The use of Closed Circuit TV to identify and apprehend traffic violators 24 hours a day is the most modern, efficient way to instill discipline and make our roads safer for everyone.
The Metro Manila Development Authority was the first to implement such programs, covering major thoroughfares, especially along EDSA. The MMDA must be doing it right and efficiently that we could rarely hear complaints from motorists.
The agency was right when it did not totally eliminate the presence of enforcers in areas where CCTV cameras were installed. Both the CCTV and the enforcers were there to complement each other in manning the intersections.
The payment system was smooth and the fines are reasonable and just within the range of penalties imposed by the Land Transportation Office, the national government’s authority in land transport policies.
The most common violations on the road are disobeying traffic rules like beating the red light, driving on prohibited roads like entering a one-way street, illegal turns, or overtaking. Under LTO, these violators are each fined P1,000.
Disobedience to traffic control signals and signs; obstruction of pedestrian lanes; driving on the yellow box, over speeding; non-wearing of helmet for motorcycle riders; and disregard for lane markings cost P2,000 in fines.
Then Manila City came up with its own sets of penalties which are much higher.
Interest on unpaid penalties is also imposed, unlike the MMDA which only reports to the LTO “with a request that its registration not be renewed until the penalties or fines are fully settled.”
A passenger-app rider who was caught by NCAP several times had his penalties ballooned to P70,000. One taxi driver was caught one night with two violations called “stepping on the line” and had to shell out P7,000.
So much to pay for seemingly negligible violations that may have not even caused traffic to stall or harm other road users. Is NCAP anti-poor? Are the intersections equipped enough to fit NCAP implementation?
But then again, wrong is wrong.
It is just hoped that NCAP is not becoming a money-making venture for an LGU, and its partner operator, instead of a tool to instill discipline on the road.
After Manila, other cities have followed suit like Quezon City and Valenzuela, and more are on the chase.

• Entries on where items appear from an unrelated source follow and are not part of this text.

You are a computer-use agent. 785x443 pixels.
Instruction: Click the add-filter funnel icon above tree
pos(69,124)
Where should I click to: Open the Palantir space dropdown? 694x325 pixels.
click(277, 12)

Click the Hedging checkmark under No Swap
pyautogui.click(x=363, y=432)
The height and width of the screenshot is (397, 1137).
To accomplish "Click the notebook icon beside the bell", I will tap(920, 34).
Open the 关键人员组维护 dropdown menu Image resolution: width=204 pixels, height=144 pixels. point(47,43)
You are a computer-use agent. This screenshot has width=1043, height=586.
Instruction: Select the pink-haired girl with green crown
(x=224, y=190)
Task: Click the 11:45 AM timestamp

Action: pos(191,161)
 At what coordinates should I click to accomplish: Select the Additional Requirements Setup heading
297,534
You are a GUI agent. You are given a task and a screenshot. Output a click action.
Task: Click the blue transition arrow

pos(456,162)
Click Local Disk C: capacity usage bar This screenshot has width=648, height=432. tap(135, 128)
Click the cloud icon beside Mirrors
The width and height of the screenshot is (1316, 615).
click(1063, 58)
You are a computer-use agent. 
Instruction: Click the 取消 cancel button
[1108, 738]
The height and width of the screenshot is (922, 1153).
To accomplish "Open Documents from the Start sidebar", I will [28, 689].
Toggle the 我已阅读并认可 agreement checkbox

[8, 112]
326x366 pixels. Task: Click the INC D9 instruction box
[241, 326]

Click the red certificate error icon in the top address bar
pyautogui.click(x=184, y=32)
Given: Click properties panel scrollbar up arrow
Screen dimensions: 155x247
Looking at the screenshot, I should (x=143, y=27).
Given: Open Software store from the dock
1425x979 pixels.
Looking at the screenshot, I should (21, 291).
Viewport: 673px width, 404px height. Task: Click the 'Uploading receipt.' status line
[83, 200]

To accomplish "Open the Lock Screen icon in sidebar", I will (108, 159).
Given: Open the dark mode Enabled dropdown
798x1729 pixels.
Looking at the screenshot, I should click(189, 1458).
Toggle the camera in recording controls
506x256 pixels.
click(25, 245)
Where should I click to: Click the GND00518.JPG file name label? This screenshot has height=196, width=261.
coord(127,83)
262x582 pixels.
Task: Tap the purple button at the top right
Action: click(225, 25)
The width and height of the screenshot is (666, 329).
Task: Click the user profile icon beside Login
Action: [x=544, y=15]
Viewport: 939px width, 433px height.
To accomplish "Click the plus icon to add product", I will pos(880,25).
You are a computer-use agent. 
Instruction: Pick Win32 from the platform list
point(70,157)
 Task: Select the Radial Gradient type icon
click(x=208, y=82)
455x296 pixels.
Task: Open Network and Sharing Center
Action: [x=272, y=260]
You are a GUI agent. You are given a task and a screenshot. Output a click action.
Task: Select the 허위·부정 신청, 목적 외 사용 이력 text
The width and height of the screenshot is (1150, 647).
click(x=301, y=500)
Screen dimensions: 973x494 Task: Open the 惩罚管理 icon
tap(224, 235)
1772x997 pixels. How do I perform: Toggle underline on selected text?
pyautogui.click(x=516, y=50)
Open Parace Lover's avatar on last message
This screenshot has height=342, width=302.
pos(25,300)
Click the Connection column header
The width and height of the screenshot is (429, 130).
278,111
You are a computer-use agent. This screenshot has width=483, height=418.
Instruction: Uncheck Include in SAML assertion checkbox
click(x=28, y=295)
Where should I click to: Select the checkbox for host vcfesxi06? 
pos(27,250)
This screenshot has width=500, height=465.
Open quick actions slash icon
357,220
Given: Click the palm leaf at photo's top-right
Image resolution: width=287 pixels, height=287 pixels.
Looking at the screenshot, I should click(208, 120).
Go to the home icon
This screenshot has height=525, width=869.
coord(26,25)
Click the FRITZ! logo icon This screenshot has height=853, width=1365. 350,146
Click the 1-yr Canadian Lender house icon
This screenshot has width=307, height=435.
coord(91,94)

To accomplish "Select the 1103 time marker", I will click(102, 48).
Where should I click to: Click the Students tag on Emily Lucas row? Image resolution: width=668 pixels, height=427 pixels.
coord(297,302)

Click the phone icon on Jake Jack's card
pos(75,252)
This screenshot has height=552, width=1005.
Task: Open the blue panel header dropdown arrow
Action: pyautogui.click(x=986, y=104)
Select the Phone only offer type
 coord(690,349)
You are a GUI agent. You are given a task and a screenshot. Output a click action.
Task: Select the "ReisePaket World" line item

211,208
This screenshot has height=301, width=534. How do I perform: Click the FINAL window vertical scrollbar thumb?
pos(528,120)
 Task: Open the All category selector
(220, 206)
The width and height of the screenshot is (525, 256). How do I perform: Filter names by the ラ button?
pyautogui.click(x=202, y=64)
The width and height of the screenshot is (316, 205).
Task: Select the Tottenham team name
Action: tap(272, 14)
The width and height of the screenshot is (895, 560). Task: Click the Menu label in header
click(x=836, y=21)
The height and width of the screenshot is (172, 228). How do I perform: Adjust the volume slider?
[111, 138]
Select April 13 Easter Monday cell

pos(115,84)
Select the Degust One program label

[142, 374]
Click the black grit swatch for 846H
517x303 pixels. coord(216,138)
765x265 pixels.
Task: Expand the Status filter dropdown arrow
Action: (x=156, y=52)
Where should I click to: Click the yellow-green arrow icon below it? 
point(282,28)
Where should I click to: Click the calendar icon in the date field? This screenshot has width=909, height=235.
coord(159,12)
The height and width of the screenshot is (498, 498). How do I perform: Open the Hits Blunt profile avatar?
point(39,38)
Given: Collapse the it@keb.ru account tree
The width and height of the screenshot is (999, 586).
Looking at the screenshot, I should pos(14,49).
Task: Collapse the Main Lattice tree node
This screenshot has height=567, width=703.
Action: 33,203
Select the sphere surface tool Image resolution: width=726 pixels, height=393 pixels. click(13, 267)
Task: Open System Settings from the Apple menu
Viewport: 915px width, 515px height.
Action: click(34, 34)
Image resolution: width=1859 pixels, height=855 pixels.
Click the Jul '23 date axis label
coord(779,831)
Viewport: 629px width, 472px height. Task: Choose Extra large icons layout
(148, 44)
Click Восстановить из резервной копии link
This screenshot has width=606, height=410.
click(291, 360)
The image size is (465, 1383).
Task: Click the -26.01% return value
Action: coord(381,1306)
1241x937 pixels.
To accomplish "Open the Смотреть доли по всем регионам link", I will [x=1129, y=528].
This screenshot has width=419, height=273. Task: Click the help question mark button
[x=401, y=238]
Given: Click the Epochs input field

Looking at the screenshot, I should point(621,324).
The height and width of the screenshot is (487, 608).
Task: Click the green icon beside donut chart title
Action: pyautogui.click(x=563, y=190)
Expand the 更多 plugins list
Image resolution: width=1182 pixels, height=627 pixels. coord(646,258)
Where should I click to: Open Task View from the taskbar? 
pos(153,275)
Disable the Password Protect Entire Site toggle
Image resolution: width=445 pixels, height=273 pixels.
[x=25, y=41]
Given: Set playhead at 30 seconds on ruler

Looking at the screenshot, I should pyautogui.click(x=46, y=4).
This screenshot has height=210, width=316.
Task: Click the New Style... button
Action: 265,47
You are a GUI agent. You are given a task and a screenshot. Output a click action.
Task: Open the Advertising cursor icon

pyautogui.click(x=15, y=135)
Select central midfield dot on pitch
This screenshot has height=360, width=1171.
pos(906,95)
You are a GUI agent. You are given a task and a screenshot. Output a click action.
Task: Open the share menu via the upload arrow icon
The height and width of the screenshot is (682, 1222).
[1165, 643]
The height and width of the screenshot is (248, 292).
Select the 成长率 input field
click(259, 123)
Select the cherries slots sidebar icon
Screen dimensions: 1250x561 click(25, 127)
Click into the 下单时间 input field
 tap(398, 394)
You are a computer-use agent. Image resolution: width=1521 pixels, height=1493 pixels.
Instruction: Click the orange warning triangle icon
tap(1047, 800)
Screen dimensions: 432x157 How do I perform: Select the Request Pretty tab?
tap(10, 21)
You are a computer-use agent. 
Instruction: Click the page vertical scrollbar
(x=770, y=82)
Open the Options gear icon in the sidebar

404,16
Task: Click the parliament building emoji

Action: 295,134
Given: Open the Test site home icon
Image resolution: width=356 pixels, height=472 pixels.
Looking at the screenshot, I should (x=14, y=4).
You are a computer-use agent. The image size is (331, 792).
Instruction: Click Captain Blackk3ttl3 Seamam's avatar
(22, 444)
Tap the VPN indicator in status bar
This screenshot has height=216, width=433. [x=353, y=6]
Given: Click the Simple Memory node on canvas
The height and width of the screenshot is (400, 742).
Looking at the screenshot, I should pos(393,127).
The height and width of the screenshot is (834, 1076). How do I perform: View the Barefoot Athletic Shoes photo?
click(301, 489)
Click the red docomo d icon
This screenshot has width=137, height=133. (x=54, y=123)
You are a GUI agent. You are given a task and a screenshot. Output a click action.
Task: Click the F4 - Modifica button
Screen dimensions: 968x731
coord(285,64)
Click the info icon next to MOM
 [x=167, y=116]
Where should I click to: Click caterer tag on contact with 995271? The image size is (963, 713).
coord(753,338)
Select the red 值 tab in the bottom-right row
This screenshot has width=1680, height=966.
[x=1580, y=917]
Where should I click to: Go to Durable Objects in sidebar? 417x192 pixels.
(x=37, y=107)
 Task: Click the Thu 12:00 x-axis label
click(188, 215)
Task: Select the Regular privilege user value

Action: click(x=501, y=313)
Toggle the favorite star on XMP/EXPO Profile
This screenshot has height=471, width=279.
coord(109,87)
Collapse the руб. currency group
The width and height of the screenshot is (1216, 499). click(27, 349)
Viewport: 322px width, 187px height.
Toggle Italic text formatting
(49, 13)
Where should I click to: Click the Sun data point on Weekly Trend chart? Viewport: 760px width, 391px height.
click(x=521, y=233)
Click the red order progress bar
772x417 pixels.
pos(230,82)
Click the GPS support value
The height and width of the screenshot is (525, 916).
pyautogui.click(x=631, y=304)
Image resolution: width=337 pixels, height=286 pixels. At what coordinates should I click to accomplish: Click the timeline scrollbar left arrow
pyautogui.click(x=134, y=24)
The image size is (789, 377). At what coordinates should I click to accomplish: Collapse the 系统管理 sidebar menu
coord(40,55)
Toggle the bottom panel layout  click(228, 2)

This early, some transport groups are calling on the LGUs imposing NCAP to address confusing rules. Riders are requesting that NCAP be implemented only on intersections with traffic lights that have a timer to guide the motorists.
Several transport groups also claim, in a joint statement, that “the fines (are) oppressive and disproportionate to violations committed under (the) circumstances.”
Meanwhile, hard-headed public utility vehicle drivers—especially those whose jeepneys have no record on LTO (colorum), continue—to load and unload on prohibited zones, e-trike drivers make wrong turns and beat red lights, and cause massive clogging on intersections and go scot-free. LGUs must also invest in infrastructure to make this work efficiently. And be reasonable to poor motorists.